# REQUIREMENT:
Could you move every coordinate in the answers by -6 and write out each line from the one containing "Task: Switch interval to 30 min" down through the end of the material, leaving the pictures out?

# RECORDS TO PROCESS:
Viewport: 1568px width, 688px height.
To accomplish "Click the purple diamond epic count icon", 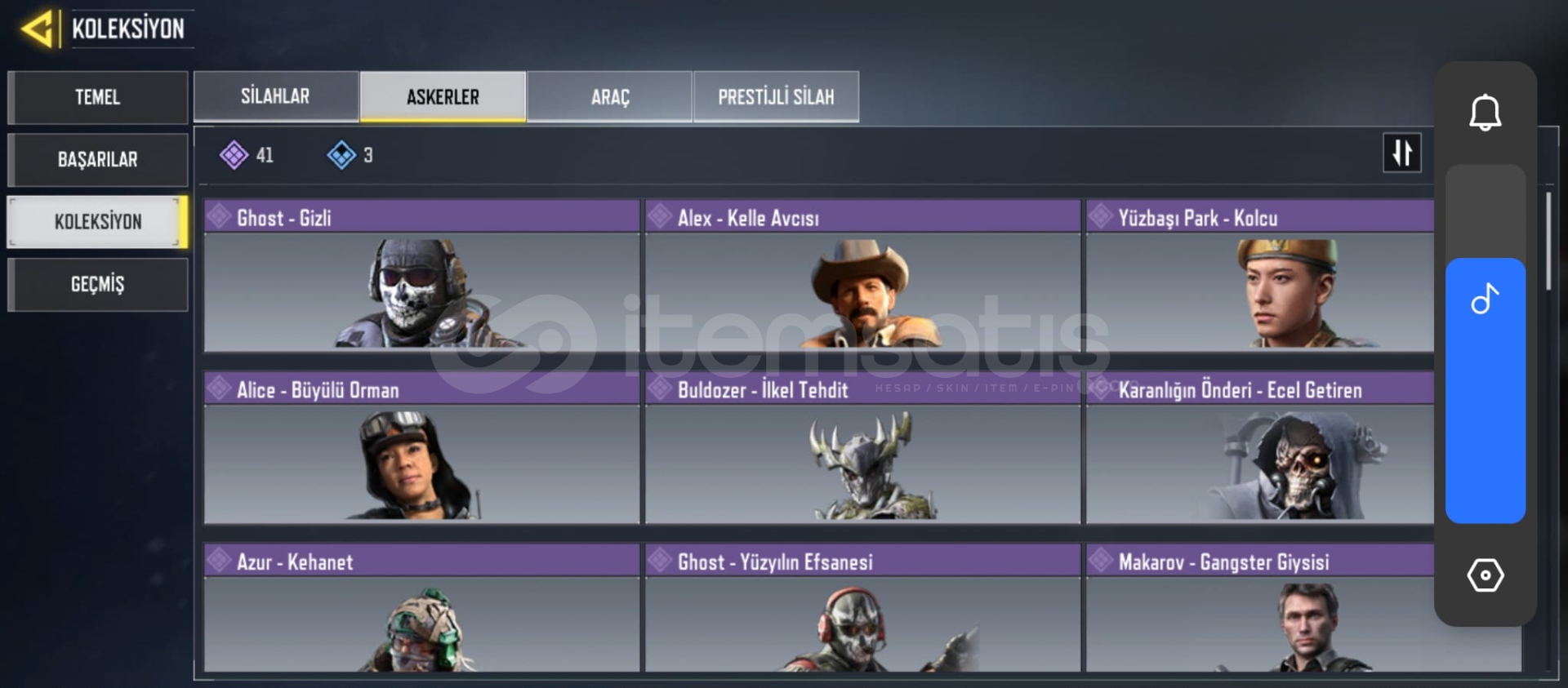I will [x=234, y=154].
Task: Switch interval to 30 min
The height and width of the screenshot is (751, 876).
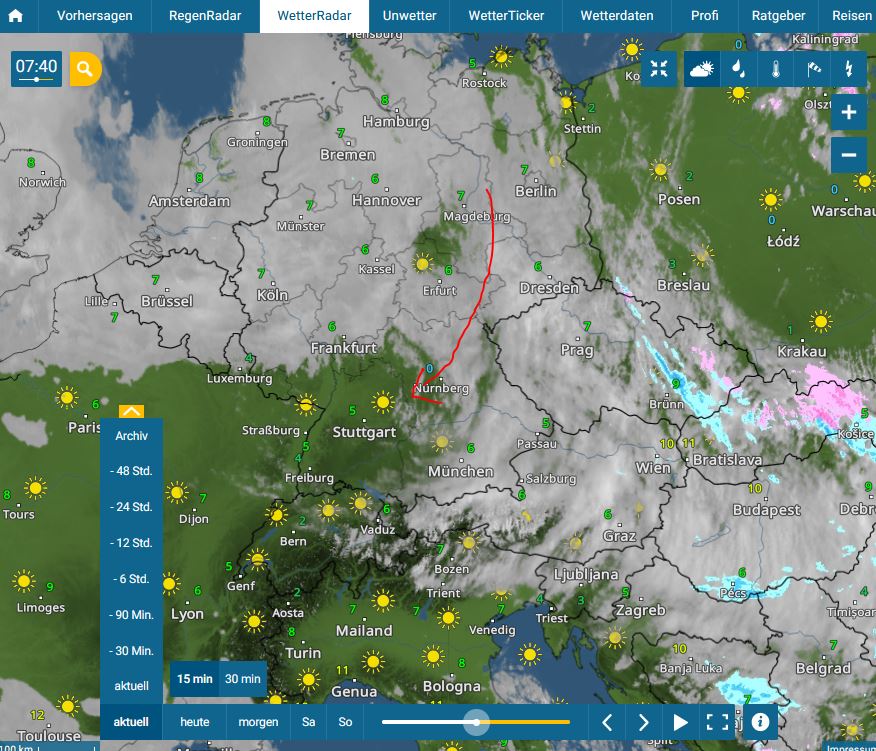Action: (x=244, y=679)
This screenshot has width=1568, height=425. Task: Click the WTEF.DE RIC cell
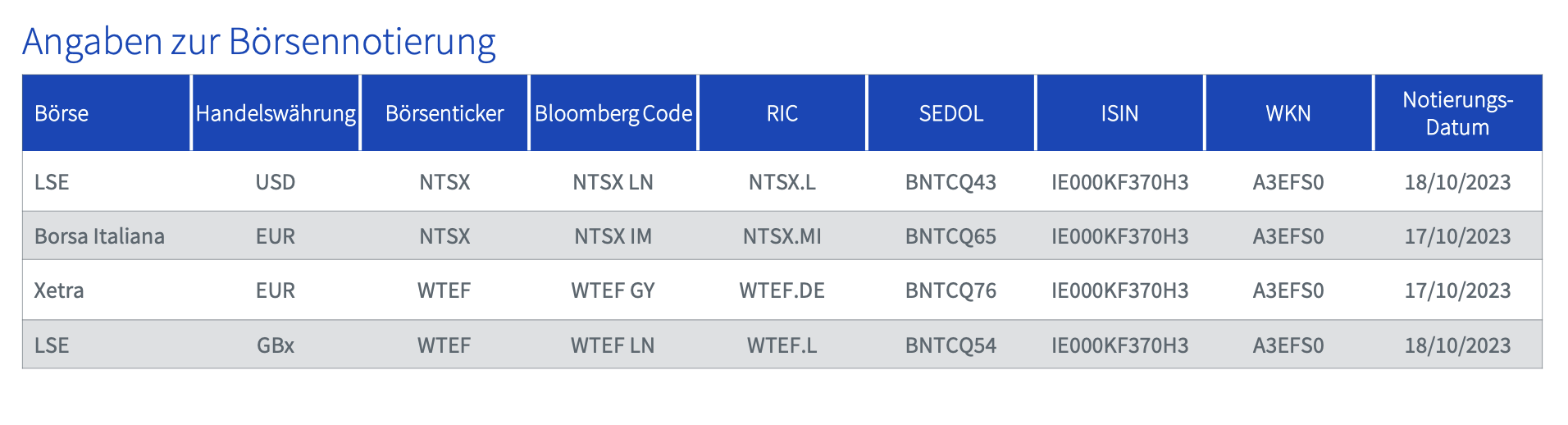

# EXERCISE RESULT:
Task: Switch interval to 30 min
The height and width of the screenshot is (751, 876).
Action: (x=238, y=673)
This screenshot has width=1568, height=425. Task: Click the WTEF.DE RIC cell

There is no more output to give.